Toda una vida en la cárcel - iStockphoto/Getty Images

Por: Laura Julia Fontenelle (Nivel B1)

En 2020, un grupo de jóvenes de entre 17 y 21 años asesinó a golpes y patadas a Fernando Báez Sosa, otro adolescente, a la salida de una discoteca en un tranquilo balneario de la costa de Buenos Aires. Todos ellos eran turistas y estaban pasando unos días de vacaciones con sus respectivos grupos de amigos. Lo que debía resultar una experiencia de alegría y unión, terminó en tragedia.

Fernando tenía solo 18 años y era el hijo único de una pareja de inmigrantes paraguayos de origen humilde radicados en Argentina. Por otro lado, sus asesinos también eran adolescentes, pero con orígenes diferentes. En su mayoría, eran hijos de personas reconocidas en su localidad, jugadores de rugby y pertenecientes a familias de alto nivel adquisitivo. Motivo del brutal crimen: una discusión de poca importancia que había ocurrido dentro del local bailable, Fernando tropezó con uno de los jóvenes y se derramó un poco de bebida en la camisa de los rugbiers. Tras algunos insultos y empujones dentro de la discoteca, todos fueron expulsados del lugar por personal de seguridad y fue en la avenida central, a la vista de muchos otros adolescentes y filmados por cámaras de vigilancia, que se produjo la golpiza mortal. Vale aclarar que el grupo de rugbiers ya tenía antecedentes de peleas grupales en las discotecas y acoso a otros jóvenes, con componentes racistas y clasistas.

El crimen cobró relevancia, tanto a nivel nacional como internacional, por la difusión de las imágenes en redes sociales y por la violenta naturaleza del suceso. ​Fue el asesinato más filmado en la historia criminal argentina. Un mes después, se realizó una gran marcha a nivel nacional con epicentro en el Congreso de la Nación Argentina, para repudiar el asesinato de Fernando y pedir justicia por su caso.
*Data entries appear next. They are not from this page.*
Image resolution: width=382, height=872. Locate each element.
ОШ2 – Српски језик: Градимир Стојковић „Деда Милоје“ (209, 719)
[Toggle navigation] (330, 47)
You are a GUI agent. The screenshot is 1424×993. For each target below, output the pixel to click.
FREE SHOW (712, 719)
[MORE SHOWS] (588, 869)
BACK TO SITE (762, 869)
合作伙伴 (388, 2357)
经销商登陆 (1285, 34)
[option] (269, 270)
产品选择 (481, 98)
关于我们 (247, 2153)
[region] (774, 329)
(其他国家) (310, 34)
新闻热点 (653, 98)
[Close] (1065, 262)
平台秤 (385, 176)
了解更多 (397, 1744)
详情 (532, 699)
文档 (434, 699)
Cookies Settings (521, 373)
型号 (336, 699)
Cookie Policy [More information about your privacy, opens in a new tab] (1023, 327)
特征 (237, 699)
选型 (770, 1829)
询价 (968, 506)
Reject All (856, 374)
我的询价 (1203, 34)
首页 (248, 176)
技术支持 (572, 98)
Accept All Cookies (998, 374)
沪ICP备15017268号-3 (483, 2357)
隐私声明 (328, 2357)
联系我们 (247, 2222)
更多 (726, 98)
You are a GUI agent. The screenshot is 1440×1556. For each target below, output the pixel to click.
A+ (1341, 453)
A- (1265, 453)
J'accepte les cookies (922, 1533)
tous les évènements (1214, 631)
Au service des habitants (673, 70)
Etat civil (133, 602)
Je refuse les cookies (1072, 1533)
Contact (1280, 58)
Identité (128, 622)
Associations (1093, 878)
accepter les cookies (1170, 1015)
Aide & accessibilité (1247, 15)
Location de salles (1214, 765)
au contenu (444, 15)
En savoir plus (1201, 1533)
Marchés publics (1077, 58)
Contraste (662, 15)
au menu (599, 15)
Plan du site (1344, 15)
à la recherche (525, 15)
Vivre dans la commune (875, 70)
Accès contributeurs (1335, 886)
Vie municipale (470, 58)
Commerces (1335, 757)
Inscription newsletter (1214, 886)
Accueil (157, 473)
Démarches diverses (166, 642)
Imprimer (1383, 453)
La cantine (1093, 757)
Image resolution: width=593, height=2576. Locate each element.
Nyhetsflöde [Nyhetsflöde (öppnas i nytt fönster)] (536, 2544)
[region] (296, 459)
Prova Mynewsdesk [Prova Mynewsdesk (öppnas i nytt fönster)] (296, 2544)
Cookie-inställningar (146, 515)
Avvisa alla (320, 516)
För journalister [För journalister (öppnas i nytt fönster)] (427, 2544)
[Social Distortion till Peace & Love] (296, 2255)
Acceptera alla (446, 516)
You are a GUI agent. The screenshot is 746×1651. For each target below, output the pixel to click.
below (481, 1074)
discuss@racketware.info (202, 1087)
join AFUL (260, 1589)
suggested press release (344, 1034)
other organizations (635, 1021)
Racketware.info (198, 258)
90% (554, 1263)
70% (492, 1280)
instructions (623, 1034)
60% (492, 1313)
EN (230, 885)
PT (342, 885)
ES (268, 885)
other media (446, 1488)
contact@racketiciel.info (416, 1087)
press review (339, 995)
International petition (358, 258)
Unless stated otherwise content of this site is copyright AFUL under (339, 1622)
Luego de un largo proceso judicial que mantuvo en vilo a Argentina, la sentencia se conoció a principios de 2023. Cinco de los ocho jóvenes fueron condenados a cadena perpetua por los delitos de homicidio doblemente agravado, los otros tres recibieron 15 años de prisión por ser considerados partícipes secundarios.
Pocas veces la población esperó tan ansiosa la lectura de un fallo judicial, gran parte de la sociedad exigía una pena ejemplificadora. Sin embargo, intelectuales, especialistas en materia judicial y algunas organizaciones abrieron el debate sobre las condenas perpetuas, cuál es su poder de alcance, principalmente entendiendo que los condenados ingresaron a la prisión siendo adolescentes/jóvenes y pasarán el resto de sus vidas ahí.

En relación con este y otros casos similares, entendemos que las condenas, a pesar de su carácter retributivo, deberían mirar más la resocialización y no convertirse en una especie de venganza a través de la justicia. Tampoco debería haber una función ejemplificadora.

La pena de muerte y la prisión perpetua son adoptadas en algunos países y en ciertos estados norteamericanos, pero aún no se observa una reducción significativa de la criminalidad en estos lugares. Esto podría comprobar que la función ejemplificadora ha fallado, sin olvidar que estos tipos de puniciones se ubican lejos de los Derechos Humanos, ofreciendo a los individuos que son sentenciados una muerte en vida.

Estas puniciones generan individuos improductivos para la sociedad y que representan altos gastos para el Estado. En caso de jóvenes, ese perjuicio aumenta, sin considerar que probablemente, viviendo una vida en prisión, tienen pocas chances de ser resocializados. ¿Alguien gana en estos casos? ¿Qué sociedad queremos para nosotros y para nuestros descendientes? ¿Es posible pensar un sistema que pene y al mismo tiempo otorgue herramientas para mejorar? ¿Necesitamos endurecer las penas o intensificar el trabajo para combatir el racismo, el clasismo y otras expresiones violentas de nuestra sociedad? ¿Cuál es el papel de la educación en este escenario? Este y otros interrogantes se hacen necesarios y nos invitan a todas y todos a reflexionar.